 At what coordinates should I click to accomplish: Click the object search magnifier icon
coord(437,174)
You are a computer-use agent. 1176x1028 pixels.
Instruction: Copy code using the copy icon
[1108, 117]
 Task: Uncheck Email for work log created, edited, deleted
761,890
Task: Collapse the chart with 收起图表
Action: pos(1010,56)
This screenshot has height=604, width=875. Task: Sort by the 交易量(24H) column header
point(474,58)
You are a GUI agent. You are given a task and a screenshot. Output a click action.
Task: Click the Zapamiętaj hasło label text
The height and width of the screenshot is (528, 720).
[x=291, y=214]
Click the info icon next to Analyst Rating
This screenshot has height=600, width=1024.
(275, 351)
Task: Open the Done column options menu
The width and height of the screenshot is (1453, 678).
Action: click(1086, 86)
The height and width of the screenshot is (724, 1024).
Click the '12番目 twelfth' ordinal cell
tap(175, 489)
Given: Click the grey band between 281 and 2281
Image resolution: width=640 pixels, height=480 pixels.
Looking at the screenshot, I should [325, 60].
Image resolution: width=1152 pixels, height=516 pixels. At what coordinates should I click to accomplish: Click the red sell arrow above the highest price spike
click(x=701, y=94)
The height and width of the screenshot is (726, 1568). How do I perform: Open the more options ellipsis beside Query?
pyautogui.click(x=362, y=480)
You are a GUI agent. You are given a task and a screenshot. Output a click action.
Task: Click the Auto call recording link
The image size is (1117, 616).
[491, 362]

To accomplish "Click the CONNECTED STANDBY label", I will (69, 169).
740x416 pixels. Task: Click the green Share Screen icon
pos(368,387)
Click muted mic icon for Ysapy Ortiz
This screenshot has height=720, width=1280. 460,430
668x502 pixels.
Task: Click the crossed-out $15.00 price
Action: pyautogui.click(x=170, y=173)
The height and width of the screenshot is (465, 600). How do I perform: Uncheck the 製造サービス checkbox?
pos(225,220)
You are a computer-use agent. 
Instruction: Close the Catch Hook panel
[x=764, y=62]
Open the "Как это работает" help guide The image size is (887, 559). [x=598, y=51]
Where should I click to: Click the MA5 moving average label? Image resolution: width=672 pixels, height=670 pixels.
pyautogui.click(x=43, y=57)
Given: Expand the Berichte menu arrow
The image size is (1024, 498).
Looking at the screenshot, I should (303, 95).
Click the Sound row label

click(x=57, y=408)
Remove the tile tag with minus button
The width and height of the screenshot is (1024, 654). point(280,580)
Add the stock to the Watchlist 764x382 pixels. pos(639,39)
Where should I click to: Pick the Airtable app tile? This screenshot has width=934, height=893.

→ **Activity**
Return only this span, exactly: the line that contains "The height and width of the screenshot is (465, 600)." and all lines after it to the end of the records.

→ **Exercise answer**
The height and width of the screenshot is (465, 600). How do I perform: Uncheck the 製造サービス checkbox?
pos(225,220)
You are a computer-use agent. 
Instruction: Close the Catch Hook panel
[x=764, y=62]
Open the "Как это работает" help guide The image size is (887, 559). [x=598, y=51]
Where should I click to: Click the MA5 moving average label? Image resolution: width=672 pixels, height=670 pixels.
pyautogui.click(x=43, y=57)
Given: Expand the Berichte menu arrow
The image size is (1024, 498).
Looking at the screenshot, I should (303, 95).
Click the Sound row label

click(x=57, y=408)
Remove the tile tag with minus button
The width and height of the screenshot is (1024, 654). point(280,580)
Add the stock to the Watchlist 764x382 pixels. pos(639,39)
Where should I click to: Pick the Airtable app tile? This screenshot has width=934, height=893.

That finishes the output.